11th Sunday of the Year (B) 2018


11th. Sunday of Year (B)


(Ezekiel 17:22-24; 2nd. Corinthians 5:6-10; Mark 4:26-34)



St. Paul, speaking in our second reading today:



reminds me very much of our Blessed Lord Jesus’ words recorded by St. John in his Gospel (16:33)

These things I have spoken to you, that in Me you may have peace.  In the world you will have tribulation; but BE OF GOOD CHEER, I have overcome the world.

Actually, the two Greek words translated in the one case by ‘We are always courageous’ and in the other by ‘be of good cheer’ are almost identical and very closely related, so we do well to understand the dictum of St. Paul in accordance with those words of Jesus, because Paul was a truly sublime disciple of his Lord, and no man of his personal discipline and life-commitment to the proclamation of, and witness to, Jesus as Lord and Saviour, could have been so bumptious as to say of himself that he – as a mere man -- was ‘always courageous’.  However, St. Paul most certainly did on many occasions –  more  indeed than any of the other apostles -- suffer for Jesus with very great courage, because of his faith and trust in the Lord Who had urged him to ‘be of good cheer’ in whatever adverse situation he might find himself, and that faith and trust, that being of good cheer, is most certainly what Paul wanted to teach and encourage in his converts who were called to daily face up to the pagan power of Rome and give witness to the Lord Jesus as true and faithful disciples: In the world you will have tribulation.

What tribulation there is to be found in our world today!  I will not speak of wars and rumours of wars; rather I want to highlight the tribulation in the hearts of so many people, all of them potentially good, but far too many of whom are sadly being turned aside from ‘being of good cheer in Jesus’ by the turmoil and despair of evil all around them.   Today, change is continual and seems to have ever greater momentum, sweeping aside what had previously seemed established and inviolable, and as a result many find it extremely difficult to hold on to a constant, firm, and abiding faith.  Moreover, in our affluent Western society there is so much the world considers desirable and worthwhile presently on offer to us; and yet, there is no telling how long it will be available, because change approaches almost unnoticeably before suddenly manifesting itself as well-nigh irresistible.   In such circumstances the temptation is great -- especially for the young and the needy -- to grasp, seize, what is on offer here and now before it disappears, before it is lost, without their having tasted of it.  And how alien such a worldly set-up finds, portrays, and decries, our Christian religion and Catholic faith which advise and encourage us to aspire to, and learn to be supremely content with, what seem -- for those unable to recognise or appreciate spiritual blessings – to be only promised nothings here on earth!

Dear People of God, when power and influence can be, and frequently are, bought by money; when multitudes are swept along by popular tides of mindless enthusiasm stirred up by preachers of vengeance, purveyors of pleasure, and the debilitating influence of an increasingly prurient media; when rights are proclaimed and responsibilities ignored; when might is right and popularity cannot be challenged; when people are cajoled and led astray by preachers of holiness-without-commitment and emboldened by addicts of faith-without-fear-of-God; WHEN, to sum it up, we are surrounded by so many claims, counter-claims, blatant lies and hidden contradictions, that disciples find it difficult to recognize the soul-calming supreme authority of the unseen, but all-seeing and all-powerful, God Who created us, and hard to accept the teaching proclaimed by our historic Lord and Saviour claiming both ultimate veracity and an unfailing power to transform all who embrace it into disciples reborn and chosen out of this world, for what is eternal and beatifying; THEN, in such situations, how immensely important it is for us to hear and take heart from the concordant voices of our Lord Jesus and His most faithful disciple St.

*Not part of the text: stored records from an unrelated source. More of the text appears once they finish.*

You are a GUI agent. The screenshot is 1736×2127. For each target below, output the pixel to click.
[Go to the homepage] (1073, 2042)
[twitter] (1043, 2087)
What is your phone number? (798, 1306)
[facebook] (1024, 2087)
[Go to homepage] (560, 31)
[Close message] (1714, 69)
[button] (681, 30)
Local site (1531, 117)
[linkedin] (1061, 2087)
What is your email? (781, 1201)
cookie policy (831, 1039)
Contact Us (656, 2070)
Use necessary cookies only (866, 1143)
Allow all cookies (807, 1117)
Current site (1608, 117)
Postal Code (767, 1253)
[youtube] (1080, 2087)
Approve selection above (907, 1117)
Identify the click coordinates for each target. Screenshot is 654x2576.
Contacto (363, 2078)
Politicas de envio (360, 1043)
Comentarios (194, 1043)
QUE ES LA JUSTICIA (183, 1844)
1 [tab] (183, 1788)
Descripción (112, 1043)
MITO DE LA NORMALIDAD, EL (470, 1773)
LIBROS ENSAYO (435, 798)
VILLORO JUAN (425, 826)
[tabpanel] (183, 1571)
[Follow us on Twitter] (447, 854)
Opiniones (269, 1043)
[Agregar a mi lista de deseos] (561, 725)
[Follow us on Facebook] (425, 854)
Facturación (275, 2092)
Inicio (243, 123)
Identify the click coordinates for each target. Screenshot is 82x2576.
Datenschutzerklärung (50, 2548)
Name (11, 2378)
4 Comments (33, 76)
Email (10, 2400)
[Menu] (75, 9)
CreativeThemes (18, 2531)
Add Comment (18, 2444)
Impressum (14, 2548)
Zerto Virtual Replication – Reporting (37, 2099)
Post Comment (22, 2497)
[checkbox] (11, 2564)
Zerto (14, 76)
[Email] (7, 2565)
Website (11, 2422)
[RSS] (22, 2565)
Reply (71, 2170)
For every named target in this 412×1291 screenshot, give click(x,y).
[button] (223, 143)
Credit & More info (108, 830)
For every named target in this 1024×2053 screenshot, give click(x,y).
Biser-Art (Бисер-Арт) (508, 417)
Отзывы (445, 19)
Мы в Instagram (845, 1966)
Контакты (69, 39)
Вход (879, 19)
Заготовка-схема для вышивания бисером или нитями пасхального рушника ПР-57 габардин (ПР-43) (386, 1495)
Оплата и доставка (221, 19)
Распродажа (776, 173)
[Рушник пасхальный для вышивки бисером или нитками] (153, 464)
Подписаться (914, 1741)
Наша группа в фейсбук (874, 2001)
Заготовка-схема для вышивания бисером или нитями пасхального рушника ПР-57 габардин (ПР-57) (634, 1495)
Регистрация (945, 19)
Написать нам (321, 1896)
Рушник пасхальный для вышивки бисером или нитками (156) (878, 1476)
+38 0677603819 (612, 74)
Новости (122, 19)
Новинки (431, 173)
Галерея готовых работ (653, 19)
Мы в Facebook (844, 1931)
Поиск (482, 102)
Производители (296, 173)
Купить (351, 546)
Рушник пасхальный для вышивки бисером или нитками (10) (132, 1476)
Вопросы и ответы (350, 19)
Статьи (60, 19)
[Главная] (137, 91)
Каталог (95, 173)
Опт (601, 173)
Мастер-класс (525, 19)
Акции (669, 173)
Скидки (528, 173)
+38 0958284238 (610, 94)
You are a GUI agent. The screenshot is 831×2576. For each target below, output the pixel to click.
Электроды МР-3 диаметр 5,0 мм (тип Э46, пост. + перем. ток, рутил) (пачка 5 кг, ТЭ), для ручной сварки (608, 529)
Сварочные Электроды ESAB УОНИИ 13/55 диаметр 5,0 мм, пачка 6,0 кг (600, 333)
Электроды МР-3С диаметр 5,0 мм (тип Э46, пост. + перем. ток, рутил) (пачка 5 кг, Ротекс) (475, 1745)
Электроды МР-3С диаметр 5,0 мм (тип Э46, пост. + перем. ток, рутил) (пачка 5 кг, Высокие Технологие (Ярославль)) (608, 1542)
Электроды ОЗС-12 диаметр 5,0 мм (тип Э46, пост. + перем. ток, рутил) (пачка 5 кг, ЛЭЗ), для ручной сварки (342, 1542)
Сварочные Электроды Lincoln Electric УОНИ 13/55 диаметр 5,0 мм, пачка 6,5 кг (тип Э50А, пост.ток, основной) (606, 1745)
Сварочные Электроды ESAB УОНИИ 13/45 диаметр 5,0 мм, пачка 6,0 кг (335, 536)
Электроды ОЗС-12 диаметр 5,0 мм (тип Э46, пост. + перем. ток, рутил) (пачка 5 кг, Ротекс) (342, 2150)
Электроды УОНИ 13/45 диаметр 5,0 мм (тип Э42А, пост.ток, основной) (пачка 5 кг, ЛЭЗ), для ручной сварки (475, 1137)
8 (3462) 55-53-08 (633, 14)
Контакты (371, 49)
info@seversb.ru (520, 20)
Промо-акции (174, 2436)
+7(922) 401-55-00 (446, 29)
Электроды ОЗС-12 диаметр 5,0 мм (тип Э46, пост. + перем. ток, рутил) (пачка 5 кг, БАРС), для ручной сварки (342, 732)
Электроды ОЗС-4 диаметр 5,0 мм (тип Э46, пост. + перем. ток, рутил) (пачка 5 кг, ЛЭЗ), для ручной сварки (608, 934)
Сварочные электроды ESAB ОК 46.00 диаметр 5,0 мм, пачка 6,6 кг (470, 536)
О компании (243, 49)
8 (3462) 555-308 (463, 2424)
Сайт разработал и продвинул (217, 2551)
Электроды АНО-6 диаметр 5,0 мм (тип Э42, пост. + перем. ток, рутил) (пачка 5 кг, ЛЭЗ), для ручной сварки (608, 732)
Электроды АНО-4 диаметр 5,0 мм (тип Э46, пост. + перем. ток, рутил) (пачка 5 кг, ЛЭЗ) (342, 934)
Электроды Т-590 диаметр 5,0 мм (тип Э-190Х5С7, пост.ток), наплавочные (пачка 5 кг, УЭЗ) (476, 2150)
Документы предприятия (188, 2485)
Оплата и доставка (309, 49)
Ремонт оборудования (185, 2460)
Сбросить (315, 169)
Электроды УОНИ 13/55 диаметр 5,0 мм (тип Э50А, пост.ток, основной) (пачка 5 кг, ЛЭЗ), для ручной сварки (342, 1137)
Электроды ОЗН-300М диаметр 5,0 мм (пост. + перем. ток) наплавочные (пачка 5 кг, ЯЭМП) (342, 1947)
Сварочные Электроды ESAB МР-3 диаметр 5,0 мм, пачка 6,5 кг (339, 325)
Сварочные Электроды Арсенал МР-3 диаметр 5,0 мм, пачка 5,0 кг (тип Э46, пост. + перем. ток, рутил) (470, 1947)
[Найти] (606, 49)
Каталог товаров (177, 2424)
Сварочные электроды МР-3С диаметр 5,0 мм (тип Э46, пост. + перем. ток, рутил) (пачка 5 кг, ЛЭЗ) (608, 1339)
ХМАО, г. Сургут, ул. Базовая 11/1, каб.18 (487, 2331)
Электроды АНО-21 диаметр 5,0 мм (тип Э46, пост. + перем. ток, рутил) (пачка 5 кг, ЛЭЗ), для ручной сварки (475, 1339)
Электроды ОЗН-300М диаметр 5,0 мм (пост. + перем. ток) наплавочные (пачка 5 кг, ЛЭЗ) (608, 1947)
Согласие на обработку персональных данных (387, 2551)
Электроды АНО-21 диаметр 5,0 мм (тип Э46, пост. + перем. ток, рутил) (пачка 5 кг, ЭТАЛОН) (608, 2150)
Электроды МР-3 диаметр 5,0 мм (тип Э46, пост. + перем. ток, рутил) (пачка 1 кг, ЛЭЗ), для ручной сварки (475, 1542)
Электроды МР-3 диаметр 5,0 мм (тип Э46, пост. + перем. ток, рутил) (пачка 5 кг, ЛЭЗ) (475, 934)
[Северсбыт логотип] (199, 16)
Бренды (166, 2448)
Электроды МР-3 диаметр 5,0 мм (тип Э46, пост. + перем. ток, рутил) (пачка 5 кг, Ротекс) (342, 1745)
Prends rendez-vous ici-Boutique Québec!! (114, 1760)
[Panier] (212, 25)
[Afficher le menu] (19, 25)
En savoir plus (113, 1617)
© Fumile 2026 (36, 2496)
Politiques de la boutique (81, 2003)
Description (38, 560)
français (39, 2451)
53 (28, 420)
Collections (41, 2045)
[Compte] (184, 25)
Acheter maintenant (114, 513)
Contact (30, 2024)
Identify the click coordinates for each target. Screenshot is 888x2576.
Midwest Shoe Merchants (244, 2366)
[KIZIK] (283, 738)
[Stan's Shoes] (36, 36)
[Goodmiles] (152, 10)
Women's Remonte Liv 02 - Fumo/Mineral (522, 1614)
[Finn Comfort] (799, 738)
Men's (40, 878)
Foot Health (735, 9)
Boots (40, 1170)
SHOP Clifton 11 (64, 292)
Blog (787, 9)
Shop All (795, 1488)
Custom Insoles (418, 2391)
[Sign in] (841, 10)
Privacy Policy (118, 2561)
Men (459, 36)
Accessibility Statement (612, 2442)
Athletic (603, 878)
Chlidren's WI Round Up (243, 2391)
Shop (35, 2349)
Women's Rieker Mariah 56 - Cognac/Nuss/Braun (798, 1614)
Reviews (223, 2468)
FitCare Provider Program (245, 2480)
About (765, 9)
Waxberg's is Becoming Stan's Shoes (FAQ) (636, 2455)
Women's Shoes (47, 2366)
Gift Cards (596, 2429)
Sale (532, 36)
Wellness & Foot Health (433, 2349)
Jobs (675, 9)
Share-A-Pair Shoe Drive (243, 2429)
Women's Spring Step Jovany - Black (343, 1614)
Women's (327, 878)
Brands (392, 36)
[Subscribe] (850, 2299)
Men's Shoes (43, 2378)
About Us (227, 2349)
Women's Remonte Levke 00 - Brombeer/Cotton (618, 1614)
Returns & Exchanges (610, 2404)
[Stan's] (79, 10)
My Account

Paul:

These things I have spoken to you, that in Me you may have peace; be of good cheer, I have overcome the world.

We are always courageous, although we know that while we are at home in the body we are away from the Lord.

The believer, Paul went on to say, is confident by reason of his faith; he trusts in the Lord and is well-pleased, content, with the hope to which he looks forward; in all circumstances, the disciple seeks to please the Lord he serves and loves:

We walk by faith not by sight, and we aspire to please Him before (Whose) judgement seat we must all appear.

Now, that Christian trust and contentment is pictured in Our Lord’s first parable today:

The kingdom of God is as if a man should scatter seed on the ground, and should sleep by night and rise by day, and the seed should sprout and grow, he himself does not know how.   For the earth yields crops by itself: first the blade, then the head, after that the full grain in the head.  But when the grain ripens, immediately he puts in the sickle, because the harvest has come.

The sower does not know how the planting he has made develops to fruition: it takes place whether he himself is waking or sleeping.  He continues to play his part, however, by waiting for the Lord and trusting in Him, before ultimately reaping the resultant harvest.

Dear People of God, too few supposed sowers-of-God’ seed, too few preachers of Jesus’ Gospel, seem to know how to wait for the Lord and trust in His word!  Too many, high and lowly, want to adapt Catholic traditional, centuries-long and original, teaching to ‘modern’ people who apparently find themselves in situations never experienced before and both unknown to, and unforeseen by, Our Lord.

Jesus gives special emphasis to trust in and contentment before God in His second parable: there, He no longer speaks of many handfuls of seeds being scattered, but of just one single mustard seed, the smallest seed of all.  The apparent insignificance of the beginning is no hindrance to the final realization of God’s plan: that tiny seed can grow into the biggest shrub of all.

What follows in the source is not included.